Stereotactic radiosurgery alone for multiple brain metastases? A review of clinical and technical issues

Affiliations
Review

Stereotactic radiosurgery alone for multiple brain metastases? A review of clinical and technical issues

Arjun Sahgal et al. Neuro Oncol. .

Abstract

Over the past three decades several randomized trials have enabled evidence-based practice for patients presenting with limited brain metastases. These trials have focused on the role of surgery or stereotactic radiosurgery (SRS) with or without whole brain radiation therapy (WBRT). As a result, it is clear that local control should be optimized with surgery or SRS in patients with optimal prognostic factors presenting with up to 4 brain metastases. The routine use of adjuvant WBRT remains debatable, as although greater distant brain control rates are observed, there is no impact on survival, and modern outcomes suggest adverse effects from WBRT on patient cognition and quality of life. With dramatic technologic advances in radiation oncology facilitating the adoption of SRS into mainstream practice, the optimal management of patients with multiple brain metastases is now being put forward.
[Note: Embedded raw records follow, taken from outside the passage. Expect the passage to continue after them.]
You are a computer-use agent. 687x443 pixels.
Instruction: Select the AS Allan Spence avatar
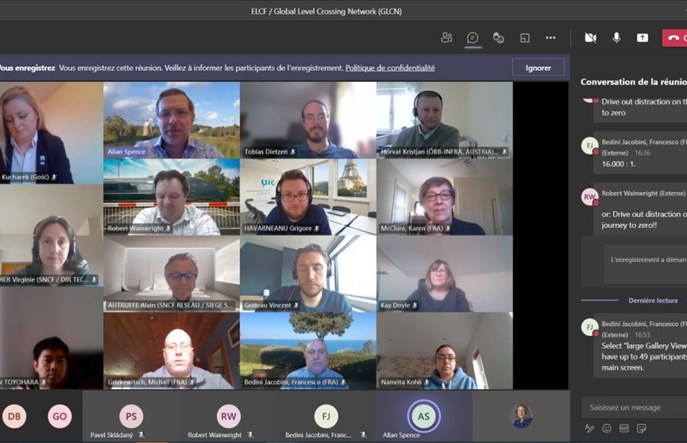pyautogui.click(x=422, y=416)
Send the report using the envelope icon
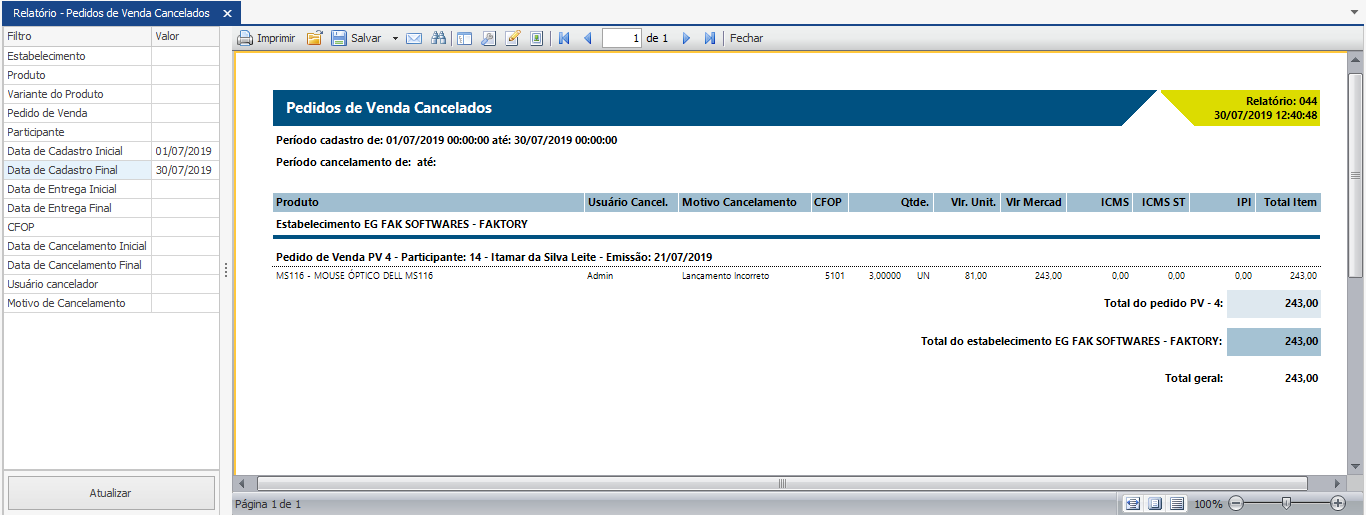Screen dimensions: 1366x515 click(x=413, y=38)
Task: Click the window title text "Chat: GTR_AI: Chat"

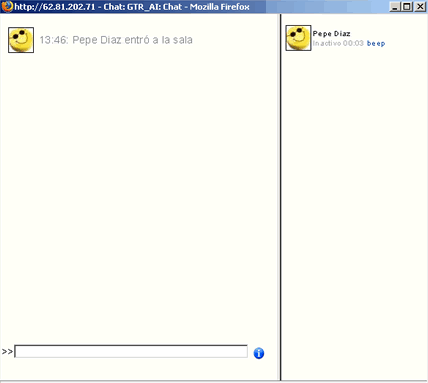Action: click(x=143, y=7)
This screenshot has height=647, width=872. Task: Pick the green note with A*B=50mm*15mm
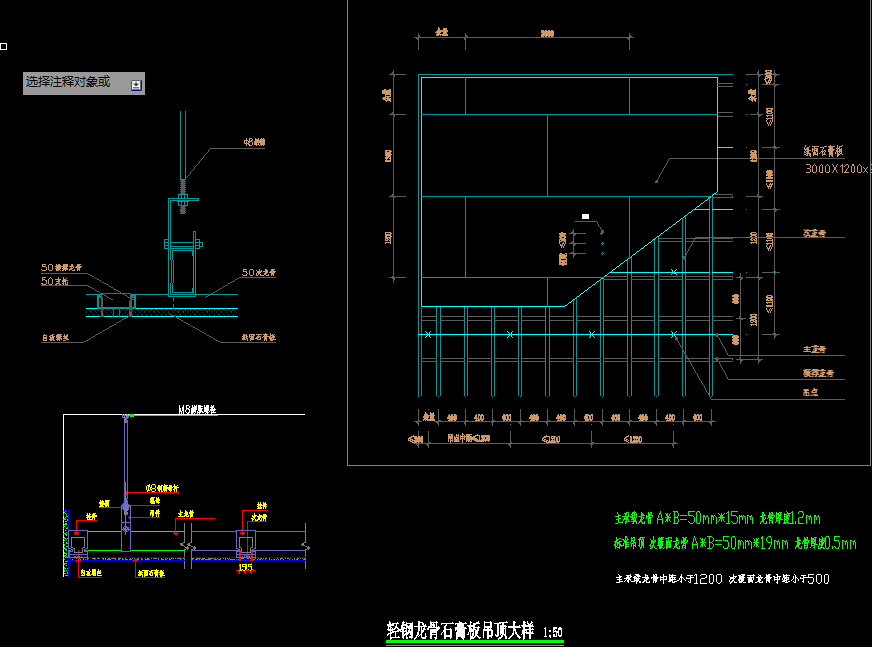[x=716, y=518]
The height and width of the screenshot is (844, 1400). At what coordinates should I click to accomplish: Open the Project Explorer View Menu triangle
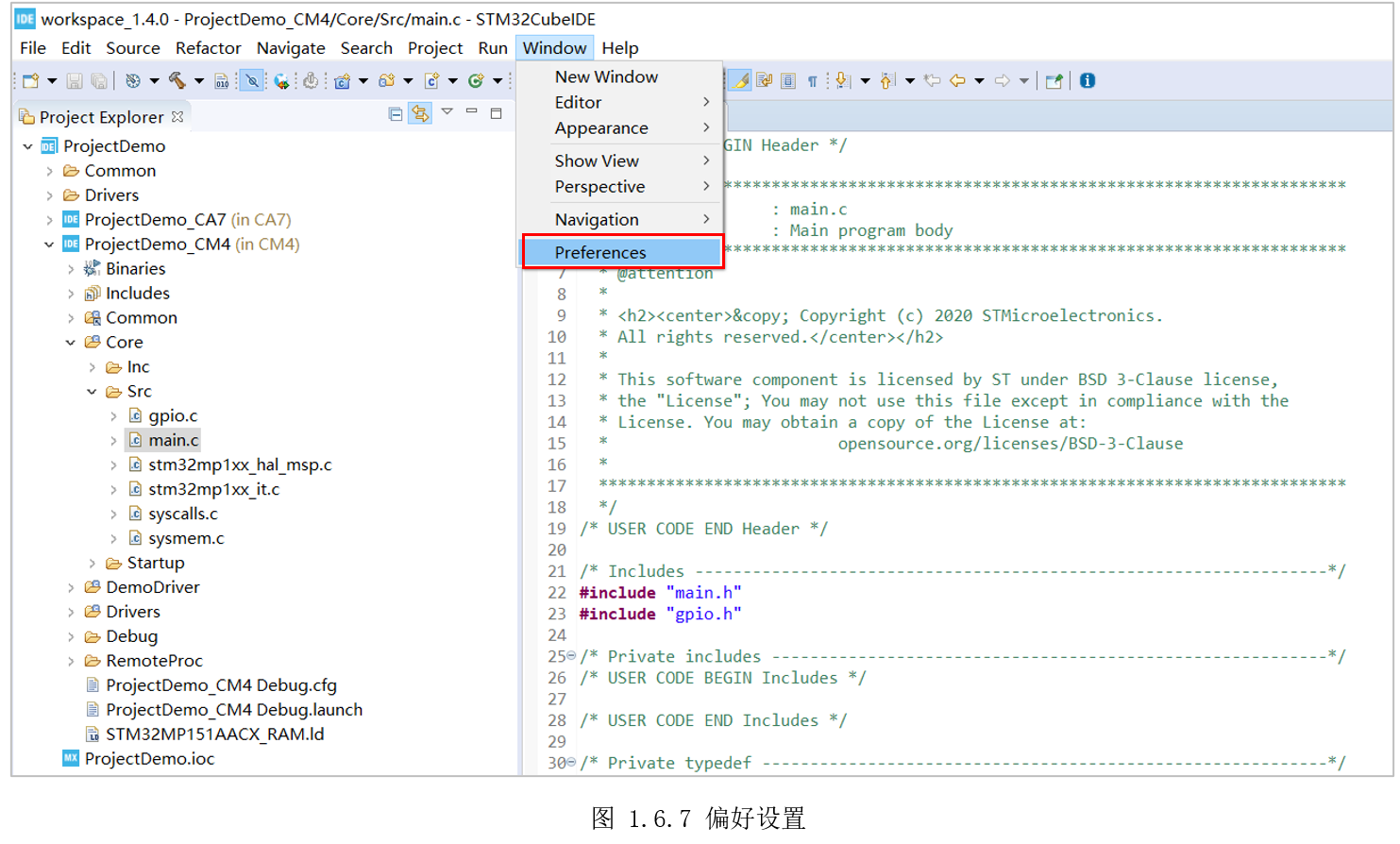[447, 112]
Practice is evolving to SRS alone in these patients despite a lack of level 1 evidence to support a clinical departure from WBRT. The purpose of this review is to summarize the current state of the evidence for patients presenting with limited and multiple metastases, and to present an in-depth analysis of the technology and dosimetric issues specific to the treatment of multiple metastases.

Keywords: brain metastases; multiple metastases; radiosurgery; stereotactic radiosurgery.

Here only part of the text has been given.